After learning of little synchronization of the supply chain between top-end stakeholders and lower tier operators, embracing information technologies, generate mutual alignment. Given that most commercial contracts include a penalty clause to avert late deliveries across the chain, adopting improvement programmes bridges disparity existing among role-players in the supply chain. For example, the integrative approach adopted by Alenia Aermacchi in its competence management approach seeks to improve its family of actions, both at the organizational and process levels (Corallo, Lazoi, Margherita, & Scalvenzi, 2010). Furthermore, application of technology solutions yields a central position of strength comprising greater efficiency, savings on cost and material waste. Collaborative Exchange (CX) incorporates this in their simple idea of replicating their improvement program applied in the automotive industry to solve challenges in the aerospace supply chain. Here, the prime focus involves integrating the tangled relationships existing between OEMs, sub-assemblies and tier suppliers. Aerospace Supply Chain Improvement Programme (ASCIP) seeks to automate the supply chain, expedite ordering and ease tracking across the entire channel (Leppan & Manilal, 2005).

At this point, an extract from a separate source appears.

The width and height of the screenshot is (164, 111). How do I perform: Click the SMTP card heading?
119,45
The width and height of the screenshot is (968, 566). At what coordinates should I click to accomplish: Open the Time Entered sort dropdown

With each new relationships emerging in the chain contributing into the network complexity, it is inevitable that most chains are characterized by wasteful and excessive cost disadvantages for most suppliers. In view of that scheduling and timed delivery directly affects the success of the project outcome, coordination is essential to accomplish efficient supply chains. Specifically, emergence of misunderstanding translates to escalating costs and delays, avoidable through business-to-business connectivity. As demonstrated by F-35 programme where a collaborative network linked over 5000 users, business-to-business connectivity through integration tools improves supply partner compliance. The trends demonstrated by most OEMs of opening new facilities in low-cost regions and suppliers seeking to reduce their risks through mass selling to OEMs, connectivity system proves essential to rationalize the supply chains (Aberdeen Group, 2007).
Identical to other industries, change in the aerospace industry is a norm majorly caused by expectations amongst customers to reduce costs and increase delivery flexibility. This leaves the supply chain constantly evolving, a state accelerated by globalization. This has led to the emergence of global supply chains where organizations are seeking partnerships to improve the production at all stages right from the product design to overhaul levels. Similarly, present developments involving manufacturing complex equipment, cost reduction, and cutting on extended production cycles, illustrates an increasing necessity to streamline the manufacturing process. To meet this growing list of the present dynamics in the industry, aerospace companies adopt Lean Manufacturing targets to remove the process silos. Companies desirous of collaborative environment are turning to digitized supply networks, a platform where all partners have the ability to create alternative responses to detect and solve emerging challenges. In light of this, embracing the digital enterprise initiative for Ontario Aerospace industry, offers firm integration to over 200 companies. Adopting the digital application supports the entire supply chain in stages of design, logistics and engaging the customer, transforming individual companies to extended enterprises (Lafromboise & Reyes, 2007; Jones, 2011)).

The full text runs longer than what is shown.